*** Opening of Excerpt ***

Health

Drug overdose death continues to increase in Upper Michigan

Drug overdose death continues to increase in Upper Michigan

MARQUETTE COUNTY, Mich. (WLUC) – Deaths from drug overdoses are continuing to increase in Michigan and according to the Centers for Disease Control, these deaths now exceed traffic and gun deaths combined.

“We’ve seen a lot of issues with overdoses related to crystal meth and heroin and if you add prescription drugs on top of that it’s a deadly mix,” said Michigan State Police Detective Lieutenant Tim Sholander.

The CDC estimates that 2,662 Michigan residents died from drug overdoses in 2017, an 82 percent increase over five years.

“We’ve seen a lot more crystal meth and more quantities,” said Sholander. “We are seeing crystal meth purchases by the ounce which are extremely high by some users, and with those high numbers, people are getting addicted and they are going to overdose sooner or later.”

Marquette County Sheriff Greg Zyburt said this increase overdose deaths stems from prescribed pills.

“People don’t just start out putting a needle and shooting heroin in it, they start with the pharmaceuticals and you get hooked on those things and then when you can’t get the pills anymore you go to the next thing,” said Zyburt.

Both the Marquette County Sheriff’s Office and MSP are taking full efforts to fight one of the U.P.’s most pressing issues.

*** Close of Excerpt ***
*** Opening of Records ***

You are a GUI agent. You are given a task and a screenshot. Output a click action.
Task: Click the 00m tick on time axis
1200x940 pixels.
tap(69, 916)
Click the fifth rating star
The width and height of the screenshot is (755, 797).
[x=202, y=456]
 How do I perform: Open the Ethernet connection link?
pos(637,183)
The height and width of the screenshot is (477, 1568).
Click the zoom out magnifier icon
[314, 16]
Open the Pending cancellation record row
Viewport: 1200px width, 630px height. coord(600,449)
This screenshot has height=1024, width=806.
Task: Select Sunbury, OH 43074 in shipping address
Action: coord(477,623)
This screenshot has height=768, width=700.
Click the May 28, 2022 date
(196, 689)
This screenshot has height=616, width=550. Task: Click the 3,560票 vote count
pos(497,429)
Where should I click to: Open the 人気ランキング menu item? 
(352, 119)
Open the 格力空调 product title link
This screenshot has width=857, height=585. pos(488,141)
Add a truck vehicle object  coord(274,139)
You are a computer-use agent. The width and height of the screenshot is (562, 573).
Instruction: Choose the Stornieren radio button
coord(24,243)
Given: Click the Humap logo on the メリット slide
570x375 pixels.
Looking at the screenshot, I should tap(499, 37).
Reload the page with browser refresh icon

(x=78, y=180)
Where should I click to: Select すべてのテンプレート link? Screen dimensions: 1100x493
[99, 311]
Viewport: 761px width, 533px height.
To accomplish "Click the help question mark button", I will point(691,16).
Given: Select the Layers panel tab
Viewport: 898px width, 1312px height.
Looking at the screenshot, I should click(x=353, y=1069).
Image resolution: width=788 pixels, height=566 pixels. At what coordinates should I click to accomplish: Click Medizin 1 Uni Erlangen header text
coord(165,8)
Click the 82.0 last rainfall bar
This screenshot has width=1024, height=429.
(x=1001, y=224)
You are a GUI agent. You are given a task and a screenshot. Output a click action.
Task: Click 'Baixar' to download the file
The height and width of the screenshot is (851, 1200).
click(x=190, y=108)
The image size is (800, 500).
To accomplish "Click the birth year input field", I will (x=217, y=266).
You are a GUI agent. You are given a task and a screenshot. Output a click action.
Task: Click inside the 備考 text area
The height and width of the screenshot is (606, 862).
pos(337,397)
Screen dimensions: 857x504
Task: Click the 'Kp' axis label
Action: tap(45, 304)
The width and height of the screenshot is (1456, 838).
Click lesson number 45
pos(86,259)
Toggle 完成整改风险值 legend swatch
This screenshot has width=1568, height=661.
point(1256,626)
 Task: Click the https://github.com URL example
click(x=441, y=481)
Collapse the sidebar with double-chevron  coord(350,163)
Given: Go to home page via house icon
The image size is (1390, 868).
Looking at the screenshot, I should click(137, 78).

*** Close of Records ***

Continue the news report on rising drug overdose deaths in Upper Michigan from the point where it stops.

“Our office has supplied an officer in UPSET, they have the drug court and have the drug take back program that encourages the public to bring in drugs they don’t use anymore,” said Zyburt.

“We do have Intel analysts with the MSP especially set up to the UPSET narcotics team that are working to identify the hot spots where we see overdoses, so we can have more of a direct approach when we investigate and try to slow down these crimes,” said Sholander.

Sholander added that the drug overdose hot spots include, Gogebic, Ontonagon, Baraga, Delta and Menominee counties.

They say being close to the Wisconsin border may have to do with the increase.

“The more interdiction that we have and the drug busts that we make, the more lives we are saving,” said Sholander.

Both said this is not an issue that will disappear overnight, however drug education could be the start of the end game.